WHAT THE TASK ASKS: Repeat exactly what runs from the line with "Select the Standard quantity field" through the last line of the material, and keep the pictures out of it.

GIVEN DATA:
◆ ◆ ◆ ◆

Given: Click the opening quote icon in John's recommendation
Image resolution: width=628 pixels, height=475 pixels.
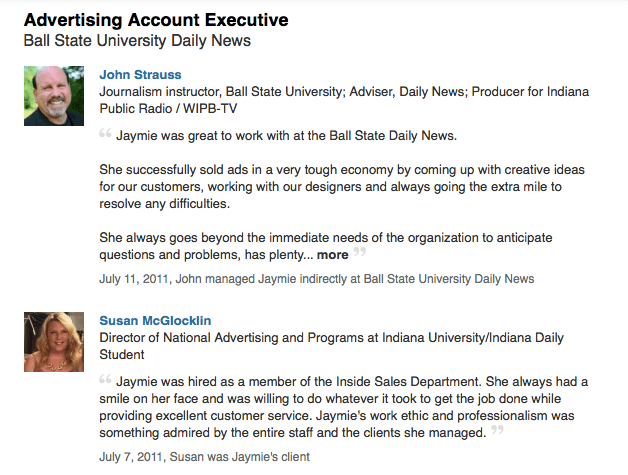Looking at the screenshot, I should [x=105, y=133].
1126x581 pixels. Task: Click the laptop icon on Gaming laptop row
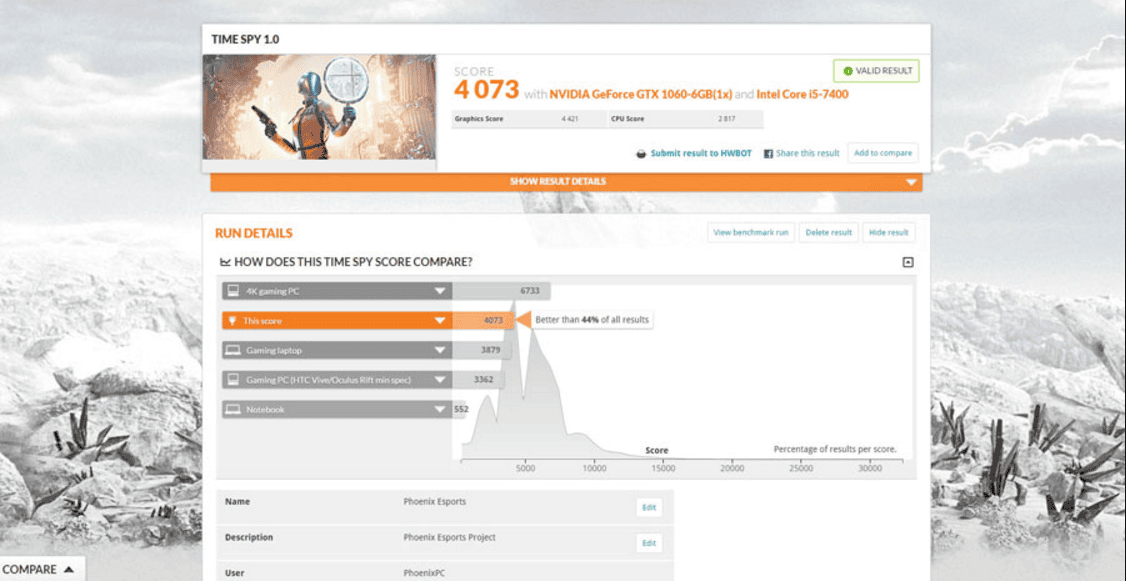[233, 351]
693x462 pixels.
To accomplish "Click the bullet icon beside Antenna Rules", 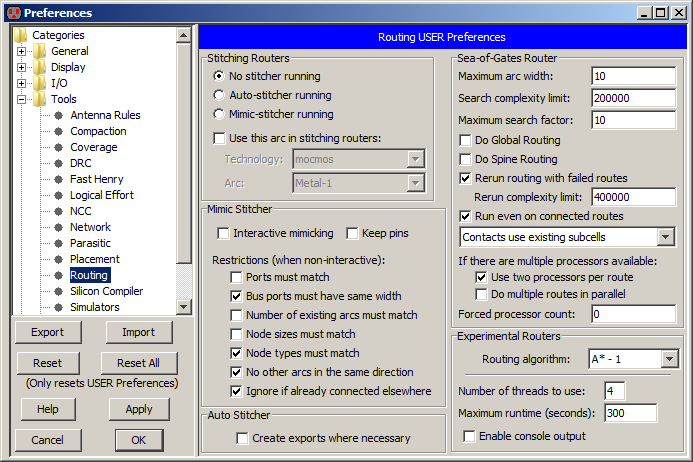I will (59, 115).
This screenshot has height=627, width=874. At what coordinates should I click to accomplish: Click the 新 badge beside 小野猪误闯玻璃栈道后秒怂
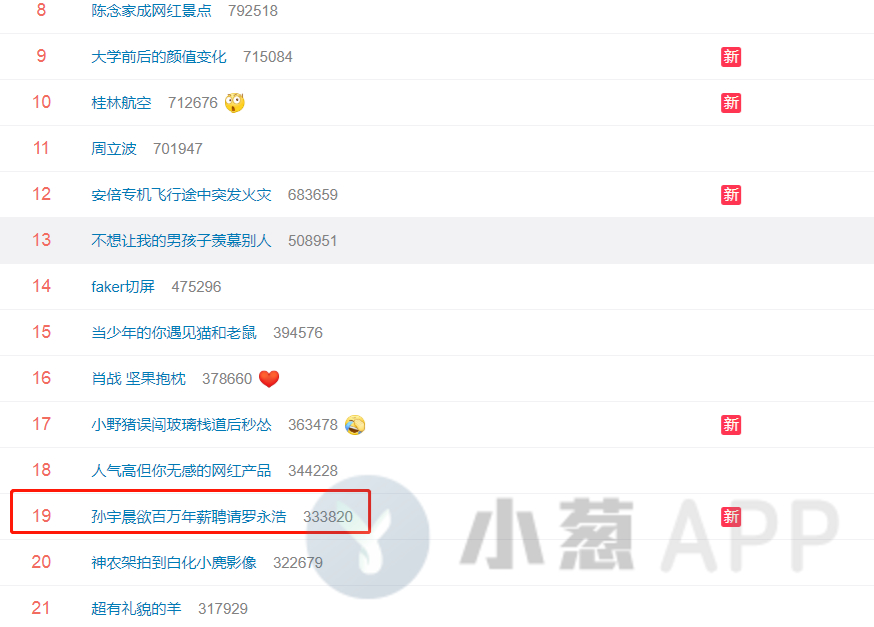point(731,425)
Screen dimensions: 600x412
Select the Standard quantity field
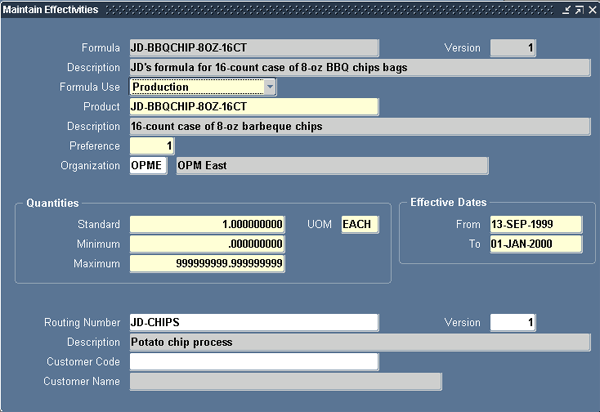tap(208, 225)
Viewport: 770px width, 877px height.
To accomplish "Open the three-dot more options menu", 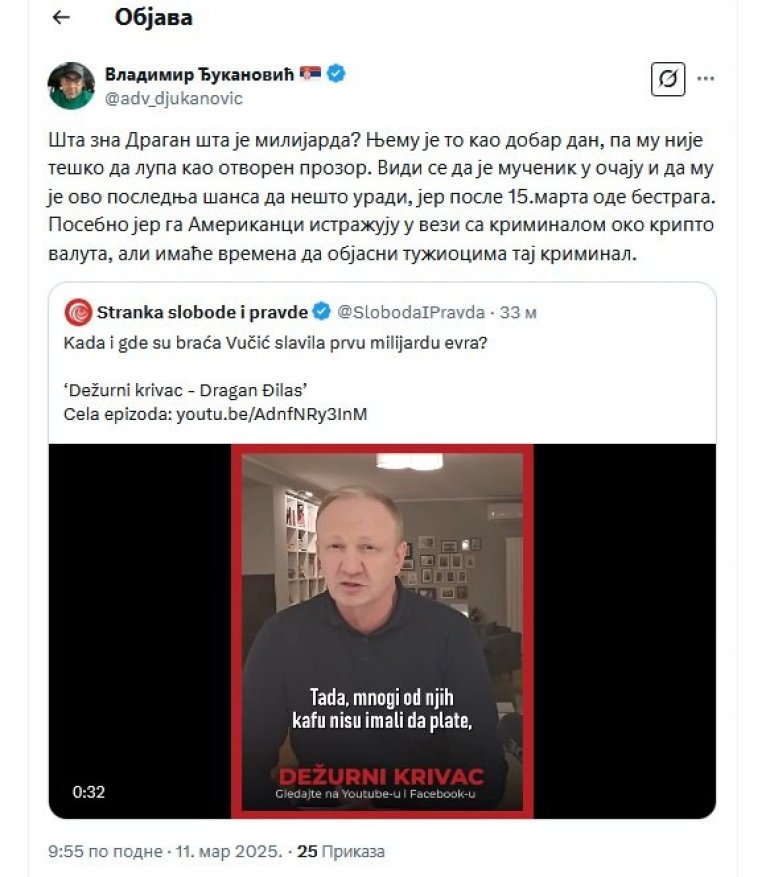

◆ ◆ ◆ ◆

RESULT:
Select the Standard quantity field
tap(208, 225)
Viewport: 770px width, 877px height.
To accomplish "Open the three-dot more options menu", 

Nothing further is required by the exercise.